A lot of fossil fuel advertising is political, says Faye Holder, also of Influence Map. “What we see here is the use of advertising as a very overtly political purpose, and that is to stop regulation,” she says. “These companies have a real vested interest in preventing climate policy.” Treating fossil fuel ads as nonpolitical “statements of fact” distorts the conversation, she adds.
Facebook’s move comes as fossil fuel companies and the public relations firms they employ come under increased scrutiny for greenwashing. A report out earlier this month found that despite a marked increase in terms such as “climate,” “low-carbon” and “transition” in public communications, the world’s largest oil companies’ business models—ExxonMobil, Chevron, Shell and BP—continue to depend on fossil fuels “along with insignificant and opaque spending on clean energy.”
The study, published in the journal PLOS ONE, concluded that accusations of greenwashing are “well-founded.”
Facebook, too, has come under fire for allowing climate change misinformation to flourish over the years.

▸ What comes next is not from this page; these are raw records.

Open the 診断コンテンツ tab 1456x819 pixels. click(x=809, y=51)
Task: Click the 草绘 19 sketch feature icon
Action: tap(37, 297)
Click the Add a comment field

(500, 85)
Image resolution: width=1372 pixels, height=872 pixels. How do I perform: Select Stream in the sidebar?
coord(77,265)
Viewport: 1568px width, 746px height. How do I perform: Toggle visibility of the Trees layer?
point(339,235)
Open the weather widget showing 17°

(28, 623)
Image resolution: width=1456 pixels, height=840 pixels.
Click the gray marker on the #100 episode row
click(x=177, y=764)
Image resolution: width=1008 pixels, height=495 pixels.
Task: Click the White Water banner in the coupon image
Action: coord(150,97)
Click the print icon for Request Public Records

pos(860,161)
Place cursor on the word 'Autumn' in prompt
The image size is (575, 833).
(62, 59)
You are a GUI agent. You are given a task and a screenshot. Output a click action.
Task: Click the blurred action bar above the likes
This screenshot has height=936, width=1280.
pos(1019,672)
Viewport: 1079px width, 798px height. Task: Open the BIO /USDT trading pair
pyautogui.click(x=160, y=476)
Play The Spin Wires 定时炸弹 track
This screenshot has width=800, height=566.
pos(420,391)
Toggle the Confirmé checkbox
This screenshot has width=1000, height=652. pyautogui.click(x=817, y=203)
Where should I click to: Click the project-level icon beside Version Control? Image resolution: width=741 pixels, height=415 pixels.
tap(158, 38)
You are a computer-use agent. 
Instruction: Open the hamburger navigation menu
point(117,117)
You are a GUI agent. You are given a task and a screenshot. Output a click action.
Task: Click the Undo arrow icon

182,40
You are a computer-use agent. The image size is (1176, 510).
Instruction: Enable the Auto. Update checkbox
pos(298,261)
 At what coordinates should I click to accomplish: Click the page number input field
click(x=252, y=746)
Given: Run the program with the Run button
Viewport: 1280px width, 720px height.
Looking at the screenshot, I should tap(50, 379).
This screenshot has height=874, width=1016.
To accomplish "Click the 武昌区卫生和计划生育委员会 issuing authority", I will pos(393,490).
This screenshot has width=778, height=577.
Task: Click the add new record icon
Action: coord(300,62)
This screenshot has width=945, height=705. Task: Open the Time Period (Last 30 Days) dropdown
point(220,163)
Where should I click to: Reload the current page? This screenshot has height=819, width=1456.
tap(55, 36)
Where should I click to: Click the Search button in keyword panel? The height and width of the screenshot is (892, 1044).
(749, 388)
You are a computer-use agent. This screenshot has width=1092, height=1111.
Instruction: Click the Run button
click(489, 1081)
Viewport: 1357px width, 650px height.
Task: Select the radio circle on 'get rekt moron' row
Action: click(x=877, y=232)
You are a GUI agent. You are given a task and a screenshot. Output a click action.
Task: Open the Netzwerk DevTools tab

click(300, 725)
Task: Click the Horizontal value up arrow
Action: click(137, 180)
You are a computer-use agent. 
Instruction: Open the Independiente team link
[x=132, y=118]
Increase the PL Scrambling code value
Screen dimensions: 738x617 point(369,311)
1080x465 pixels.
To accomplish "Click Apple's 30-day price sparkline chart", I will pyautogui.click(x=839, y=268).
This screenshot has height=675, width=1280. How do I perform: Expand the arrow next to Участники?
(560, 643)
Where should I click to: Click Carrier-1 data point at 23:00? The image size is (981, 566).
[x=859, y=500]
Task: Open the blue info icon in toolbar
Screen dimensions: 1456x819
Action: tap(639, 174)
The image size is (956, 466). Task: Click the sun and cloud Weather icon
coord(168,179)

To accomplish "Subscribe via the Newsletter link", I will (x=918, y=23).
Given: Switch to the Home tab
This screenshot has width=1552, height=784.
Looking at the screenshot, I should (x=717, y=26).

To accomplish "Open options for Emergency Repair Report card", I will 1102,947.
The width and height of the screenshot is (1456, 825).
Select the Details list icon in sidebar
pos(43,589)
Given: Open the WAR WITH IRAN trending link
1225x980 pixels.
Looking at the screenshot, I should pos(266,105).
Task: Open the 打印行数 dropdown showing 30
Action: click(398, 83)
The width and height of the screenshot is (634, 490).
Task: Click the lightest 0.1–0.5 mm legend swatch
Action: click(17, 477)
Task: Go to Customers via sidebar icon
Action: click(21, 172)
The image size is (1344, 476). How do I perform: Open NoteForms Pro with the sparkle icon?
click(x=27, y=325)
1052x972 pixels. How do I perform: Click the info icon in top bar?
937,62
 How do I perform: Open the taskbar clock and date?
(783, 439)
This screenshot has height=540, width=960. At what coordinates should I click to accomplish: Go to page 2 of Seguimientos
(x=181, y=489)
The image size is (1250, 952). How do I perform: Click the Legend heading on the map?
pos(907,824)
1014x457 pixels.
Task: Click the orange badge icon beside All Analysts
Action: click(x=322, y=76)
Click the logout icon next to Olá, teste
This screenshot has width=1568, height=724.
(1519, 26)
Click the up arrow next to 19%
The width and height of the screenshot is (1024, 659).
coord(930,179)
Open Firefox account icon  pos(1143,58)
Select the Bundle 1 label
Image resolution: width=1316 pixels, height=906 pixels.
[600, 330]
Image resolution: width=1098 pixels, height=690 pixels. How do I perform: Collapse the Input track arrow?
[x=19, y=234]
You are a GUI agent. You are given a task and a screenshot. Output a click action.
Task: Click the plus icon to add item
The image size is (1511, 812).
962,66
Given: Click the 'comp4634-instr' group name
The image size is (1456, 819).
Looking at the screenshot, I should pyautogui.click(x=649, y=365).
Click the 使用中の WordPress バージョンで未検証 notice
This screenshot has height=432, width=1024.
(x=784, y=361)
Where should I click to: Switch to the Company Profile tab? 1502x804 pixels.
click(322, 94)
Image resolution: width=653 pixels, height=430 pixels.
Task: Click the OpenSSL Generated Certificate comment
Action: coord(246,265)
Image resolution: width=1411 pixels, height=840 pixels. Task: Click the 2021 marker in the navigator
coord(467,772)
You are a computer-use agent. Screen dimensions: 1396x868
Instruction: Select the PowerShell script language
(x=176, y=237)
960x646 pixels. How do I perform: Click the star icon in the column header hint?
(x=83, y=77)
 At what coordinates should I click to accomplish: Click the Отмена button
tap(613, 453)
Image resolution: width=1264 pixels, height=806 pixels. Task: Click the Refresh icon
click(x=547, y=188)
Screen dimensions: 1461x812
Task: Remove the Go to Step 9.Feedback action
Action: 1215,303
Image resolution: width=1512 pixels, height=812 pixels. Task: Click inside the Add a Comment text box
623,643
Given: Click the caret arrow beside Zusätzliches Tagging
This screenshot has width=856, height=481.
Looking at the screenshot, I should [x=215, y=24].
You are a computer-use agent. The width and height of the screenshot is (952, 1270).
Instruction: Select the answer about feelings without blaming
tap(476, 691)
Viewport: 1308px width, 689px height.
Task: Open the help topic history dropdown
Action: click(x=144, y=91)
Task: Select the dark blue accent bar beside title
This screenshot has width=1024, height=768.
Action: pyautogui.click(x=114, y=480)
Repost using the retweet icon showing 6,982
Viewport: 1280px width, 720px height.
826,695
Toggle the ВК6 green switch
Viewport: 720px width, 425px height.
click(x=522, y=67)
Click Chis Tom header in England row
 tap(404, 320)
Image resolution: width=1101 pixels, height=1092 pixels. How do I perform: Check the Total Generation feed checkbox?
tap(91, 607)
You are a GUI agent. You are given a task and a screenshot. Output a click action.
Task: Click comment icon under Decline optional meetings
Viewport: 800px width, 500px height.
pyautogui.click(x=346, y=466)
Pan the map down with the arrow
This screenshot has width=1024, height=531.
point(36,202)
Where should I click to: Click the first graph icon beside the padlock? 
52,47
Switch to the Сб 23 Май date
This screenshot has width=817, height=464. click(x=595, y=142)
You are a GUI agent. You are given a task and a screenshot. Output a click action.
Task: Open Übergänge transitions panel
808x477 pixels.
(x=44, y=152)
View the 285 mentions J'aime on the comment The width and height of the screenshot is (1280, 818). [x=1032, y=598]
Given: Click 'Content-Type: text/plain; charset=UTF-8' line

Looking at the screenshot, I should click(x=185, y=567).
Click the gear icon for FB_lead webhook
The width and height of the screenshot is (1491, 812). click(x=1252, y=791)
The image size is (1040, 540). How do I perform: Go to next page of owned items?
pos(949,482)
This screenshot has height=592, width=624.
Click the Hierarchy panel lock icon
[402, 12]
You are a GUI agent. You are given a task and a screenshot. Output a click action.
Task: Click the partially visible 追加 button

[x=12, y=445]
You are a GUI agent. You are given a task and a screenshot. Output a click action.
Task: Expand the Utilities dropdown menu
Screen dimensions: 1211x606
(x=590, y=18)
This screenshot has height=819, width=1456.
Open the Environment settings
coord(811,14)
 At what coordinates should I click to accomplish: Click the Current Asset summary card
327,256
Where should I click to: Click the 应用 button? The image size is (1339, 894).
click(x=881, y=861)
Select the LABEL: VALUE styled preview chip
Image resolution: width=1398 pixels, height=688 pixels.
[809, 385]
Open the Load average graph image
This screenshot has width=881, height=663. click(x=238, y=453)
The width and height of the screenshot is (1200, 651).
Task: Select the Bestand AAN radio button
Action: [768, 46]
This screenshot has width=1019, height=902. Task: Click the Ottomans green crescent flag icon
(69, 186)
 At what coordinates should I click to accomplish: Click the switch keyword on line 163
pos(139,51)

The advocacy group Stop Funding Heat released a report last November finding that climate misinformation was viewed up to 1.4 million times each day, up 77% from the previous year. (As Grist noted, climate misinformation received about 10 times the amount of traffic as Facebook’s climate science hub.)
A recent review of 200 Facebook posts from leading climate denial publishers found that more than half were not not labeled as misinformation, despite the company’s pledges to crack down on misleading content.
Facebook’s new rules don’t just affect climate groups, Baker says. Many of the interest groups that relate to labor unions, like the Service Employees International Union and the American Federation of Labor and Congress of Industrial Organizations, also no longer appear as options. Conservative interests, including the Heritage Foundation and Ivanka Trump, no longer appear, either.
In response to a request for comment, representatives from Meta pointed to company initiatives related to climate action, tackling misinformation, and tips on how organizations can “continue to reach … audiences after the removal of these categories.”
Holder, from Influence Map, says social media communities could use their platforms to level the playing field between climate groups and fossil fuel companies.
“Facebook has written specifically about arming the global community with climate science so they can take proper climate action, and yet this doesn’t really stack up with their own policy,” she says.
Holder says some European governments, led by the Netherlands, are looking into banning fossil fuel advertising altogether. “[That’s] the other avenue, that I’m sure social media companies would like to avoid—regulation from government,” she says.